Derrumbe en Centro Habana. Foto izd: CubaNet ( AUGUSTO CÉSAR SAN MARTÍN )

El saltador y plusmarquista mundial desde 1988 Javier Sotomayor dio una reciente entrevista al diario español La Vanguardia donde aseguró que Cuba no es pobre culpando al embargo y a la política del presidente Trump por el «retroceso» de la economía en la isla.


«No me diga que Cuba es pobre. Pobres no somos. En Cuba no hay analfabetos, ni niños sin cobertura médica. Ni niños, ni adultos. Y no hay gente desnutrida. En el deporte, la ciencia y la educación estamos entre los mejores del mundo», dijo Sotomayor durante la entrevista en Barcelona.

El ex deportista cubano, quien ejerce como secretario general de la Federación Cubana de Atletismo, visitaba la capital catalana por la Gran Gala de Mundo Deportivo, ceremonia a la cual estaba invitado.

Sotomayor asegura que los problemas económicos en el país se deben al estricto embargo y a las políticas del presidente Trump.

«Económicamente sufrimos limitaciones. Han cambiado nuestros dirigentes, pero la política sigue igual. Con Obama se había avanzado. Con Trump hemos retrocedido el doble. Trump es el presidente estadounidense más duro con nosotros que ha habido nunca», aseguró.


Sotomayor añadió que el embargo impone limitaciones y cierra puertas a inversiones con otros países. Además dijo que por culpa del embargo «nuestros atletas todavía no han cobrado los premios internacionales que se ganaron». Lo que obvia Sotomayor en mencionar es que es el gobierno quien cobra los premios de estos atletas y no el atleta directamente, quien solo entonces recibe una parte de su merecida compensación.

«En los años de Obama se notó gran mejoría en el turismo. Vinieron muchos americanos. Nos pusimos de moda.

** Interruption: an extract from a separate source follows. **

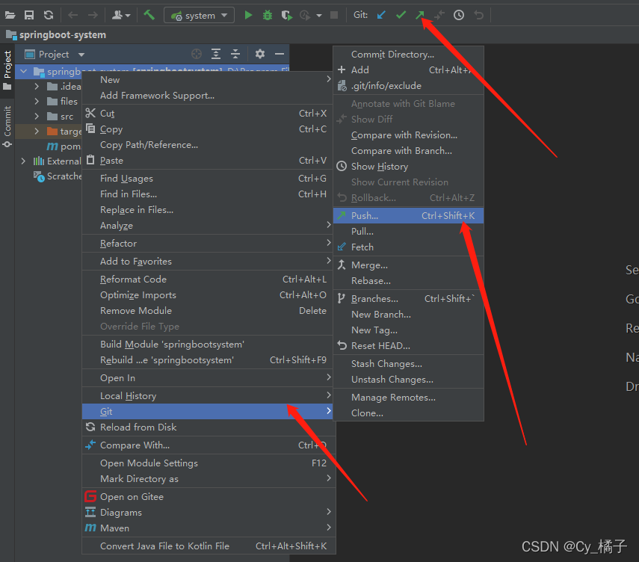639x562 pixels.
Task: Open the Git submenu arrow in context menu
Action: pos(330,411)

Los hoteles no daban abasto y las casas particulares, tampoco», explicó añadiendo que incluso él abrió un bar en ese entonces aprovechando el auge turístico que llegó a La Habana.

En 1993, Javier Sotomayor alcanzó los 2,45 metros y estableció el récord mundial de salto de altura que ningún otro deportista ha logrado batir hasta hoy. No obstante, el exatleta se había convertido en plusmarquista del orbe cinco años antes, en  1988, cuando saltó 2,43 metros. También ha sido campeón olímpico.